Although states are bearing a bigger share of the Medicaid burden this year than they have in the recent past, overall Medicaid spending (state and federal dollars) is projected to grow by only 2.2 percent, the lowest amount since 2006, the Kaiser report said. That is because the stimulus funding ended, and program costs are stabilizing as the national economy shows tentative signs of recovery and enrollment growth slows.
To get through the current budgetary crunch, here’s some of what states are doing to control costs, according to the 11th consecutive Kaiser survey of state Medicaid directors:
- Eighteen states in both fiscal 2011 and 2012 reported eliminating, reducing or restricting benefits. The most common were cuts to dental, therapies, medical supplies and durable medical equipment, and personal care services.
- Five states in fiscal 2011 and 14 states in fiscal 2012 increased co-payments or imposed new ones on recipients. In contrast, only one state did so in 2010. Most copayment changes were for pharmacy and emergency room visits.
- Thirty-nine states lowered provider payment rates in fiscal 2011, and 46 states plans to do so this year.
- Seventeen states in fiscal 2011 and 24 states in fiscal 2012 added to the number of Medicaid recipients who are covered by private managed care companies.
Although Medicaid enrollment growth has slowed this year, an estimated 16 million more people will be covered under the program starting in 2014 as a result of the 2010 Affordable Care Act. A new study by Harvard School of Public Health researchers published in the journal Health Affairs suggests that figure could actually range from a low of 8.5 million to a high of 22.4 million.

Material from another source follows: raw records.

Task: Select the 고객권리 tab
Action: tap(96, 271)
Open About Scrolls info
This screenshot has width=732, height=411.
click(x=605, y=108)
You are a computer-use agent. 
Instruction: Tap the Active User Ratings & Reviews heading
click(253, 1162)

The federal government will pick up 100 percent of costs for these newly eligible recipients initially, decreasing to 90 percent in 2020.

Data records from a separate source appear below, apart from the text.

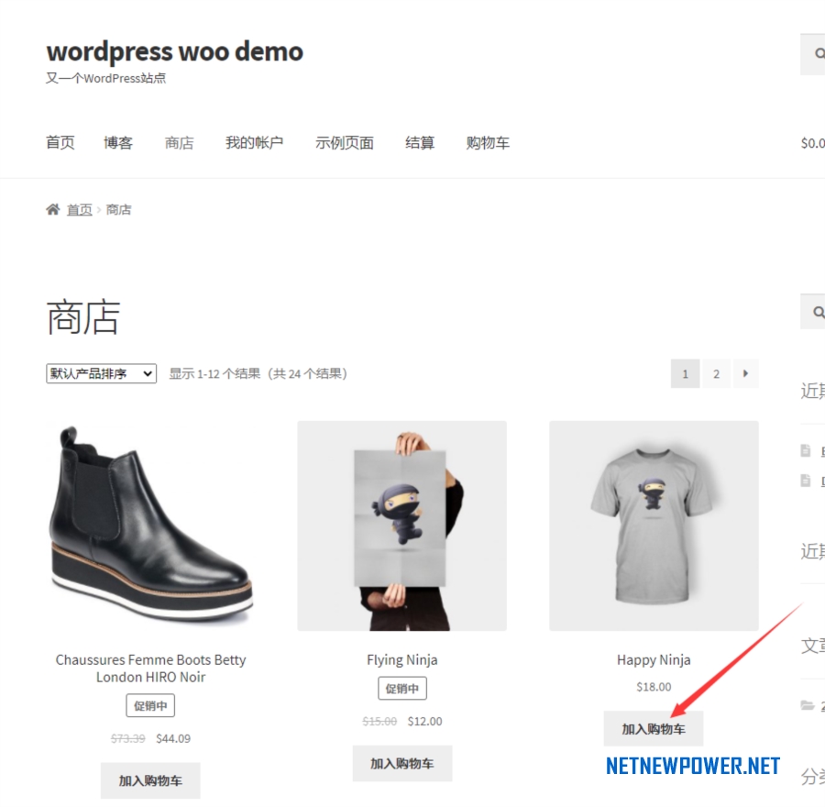
Task: Open the 我的帐户 menu item
Action: [255, 143]
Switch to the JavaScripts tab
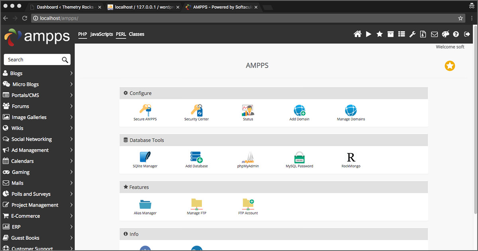Image resolution: width=478 pixels, height=251 pixels. point(102,34)
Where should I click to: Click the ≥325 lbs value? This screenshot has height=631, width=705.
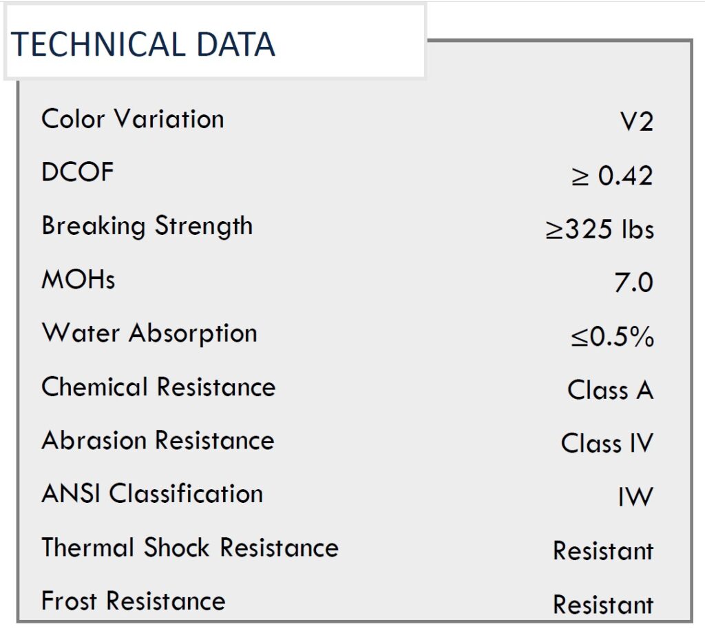[x=600, y=229]
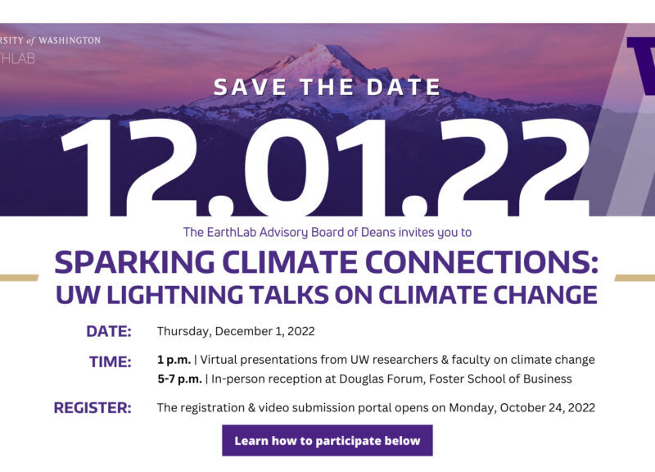Click the UW Lightning Talks subtitle
The image size is (655, 472).
point(327,294)
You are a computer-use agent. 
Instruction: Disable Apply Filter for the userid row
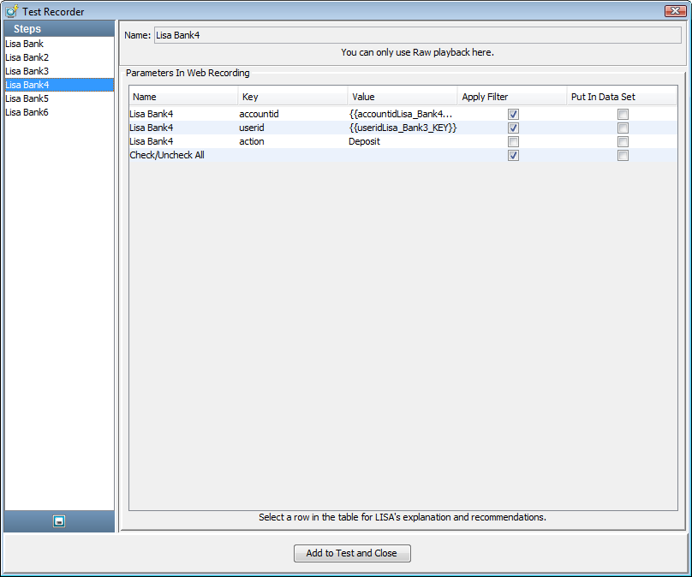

The 26 states challenging the constitutionality of the federal health law in Florida v. HHS have argued that the Medicaid expansion places an unfair burden on them.
Today, the federal government pays on average 56 percent of Medicaid costs, though its share is higher in the poorest states.
Enrollment in Medicaid has grown rapidly since 2006 as the economy unraveled and millions of people lost their jobs and their health benefits. But the pace slowed in fiscal 2011, when enrollment rose 5.5 percent; states project a 4.1 percent enrollment increase in 2012, the report said.
Darin Gordon, Tennessee’s Medicaid director and vice president of the National Association of Medicaid Directors, said tax revenues are up in his state but not enough to keep up with rising Medicaid costs. “Things are not in an ideal state, as the state is still trying to climb out of a hole, but we are seeing some modest revenue growth,” he said.
He said when federal stimulus money went away, the state took money it had diverted to other state programs the past two years and allotted it to Medicaid.
While the financial picture is brightening, Gordon worries the congressional super committee will suggest major cuts in Medicaid. “Medicaid is very much on the table,” he said.
Jordan Rau contributed to this article.